Douglas Krakower, MD, assistant professor of medicine at Harvard Medical School, discusses the limitations of predicting HIV acquisition in large populations using electronic health records.
Interview transcript (slightly modified for readability):
“We found that you can use the predictive models to have a way to separate people who do acquire HIV from those who don’t with pretty good discrimination. Discrimination is the metric we use to identify the best model in terms of prediction and so the discrimination for the best model was .82 under the receiver operating curve. This is a statistic that helps you figure out how good the model is in distinguishing people that acquire HIV versus those who don’t. This is something that actually compares pretty well to other predictive models that have been used in other areas of medicine, so, we think it may have good clinical utility.

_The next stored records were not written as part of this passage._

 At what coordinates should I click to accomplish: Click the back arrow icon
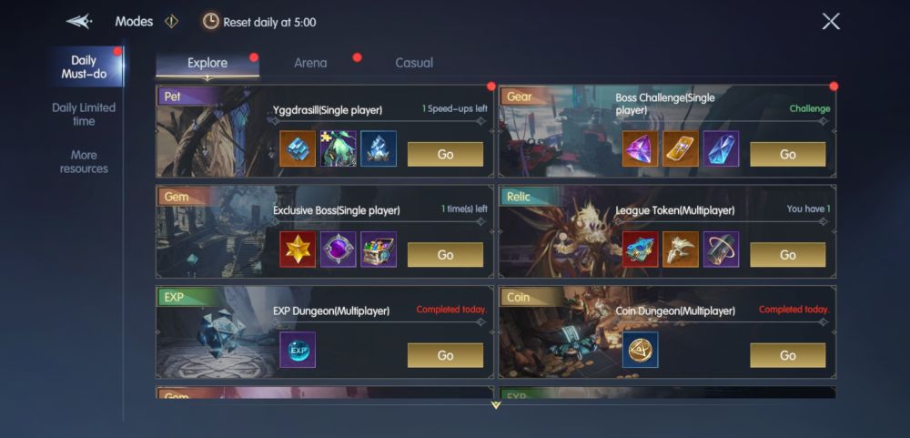(x=79, y=22)
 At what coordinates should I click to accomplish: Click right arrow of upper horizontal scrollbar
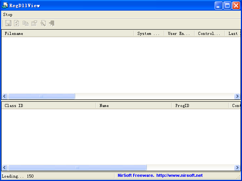pyautogui.click(x=237, y=96)
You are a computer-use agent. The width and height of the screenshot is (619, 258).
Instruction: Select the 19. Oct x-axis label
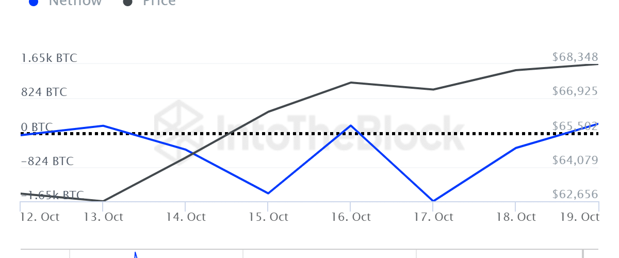[580, 217]
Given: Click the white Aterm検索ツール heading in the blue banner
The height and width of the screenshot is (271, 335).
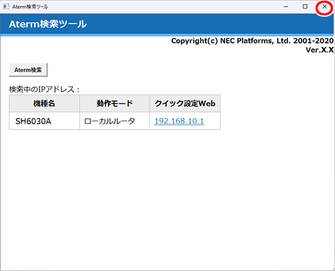Looking at the screenshot, I should point(48,24).
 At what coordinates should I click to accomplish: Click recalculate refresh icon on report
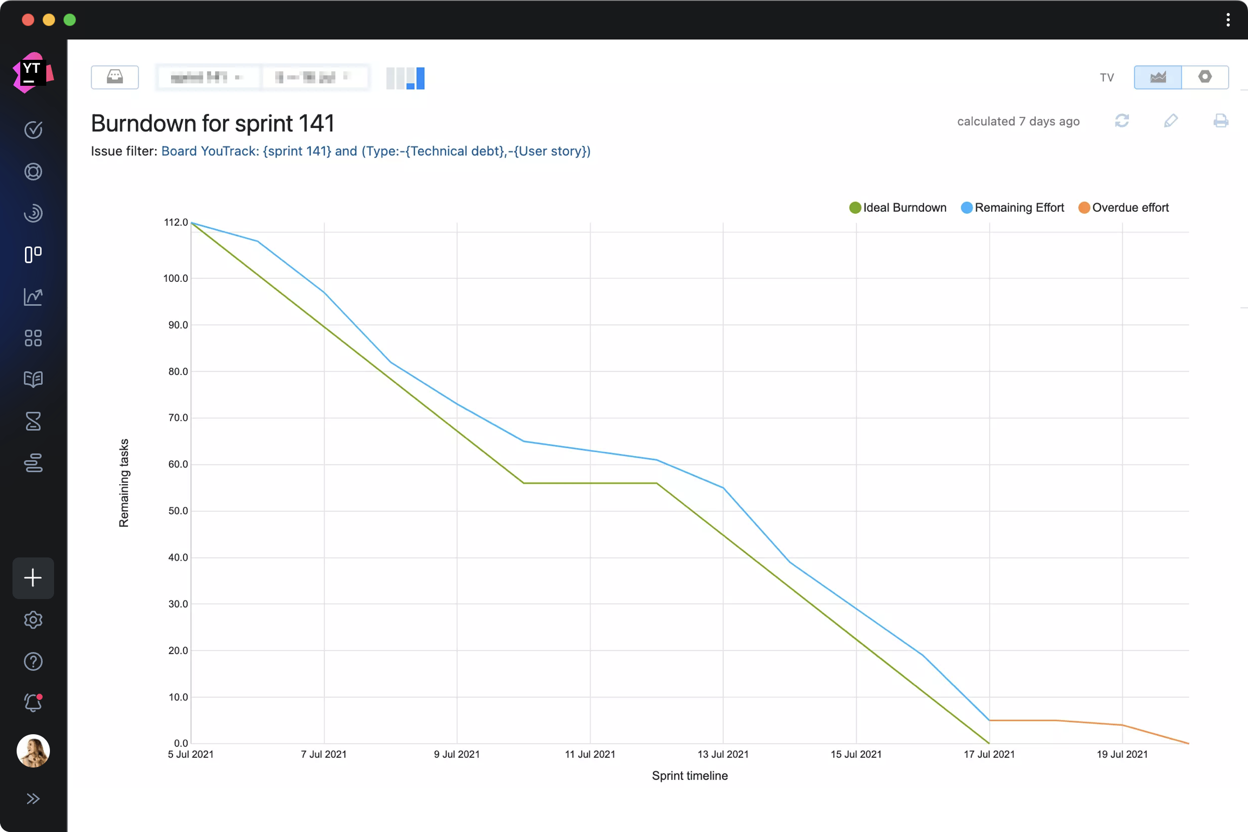point(1122,120)
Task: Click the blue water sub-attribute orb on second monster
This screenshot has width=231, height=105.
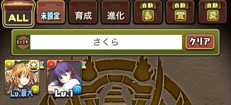Action: tap(77, 90)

Some limitations include: this algorithm may have some false positives, it may have some false negatives; the predictive accuracy is by no means perfect. In terms of implementing this in a care setting, you would ideally want to use the algorithm to identify which patients within a larger population may be candidates for pre-exposure prophylaxis (PrEP). Then you could alert clinicians to have more comprehensive risk assessments in terms of an in-person process. But no algorithm is perfect, so you’d always want to couch this in terms of the first stage screening test, and then clinicians could get into a more detailed risk assessment within patients.
Also, the limitations include that electronic health records data do not capture behavioral risks for things like HIV infections. For example, you may not have documentation in structured EHR data of someone’s relationships or the HIV status of their sexual partners.
Again, this is a great way to screen a large population very efficiently using a computerized automated algorithm to identify subpopulations that may be candidates for PrEP for more intensive screening by a clinician, but it’s never going to tell you exactly who should or should not be getting PrEP.”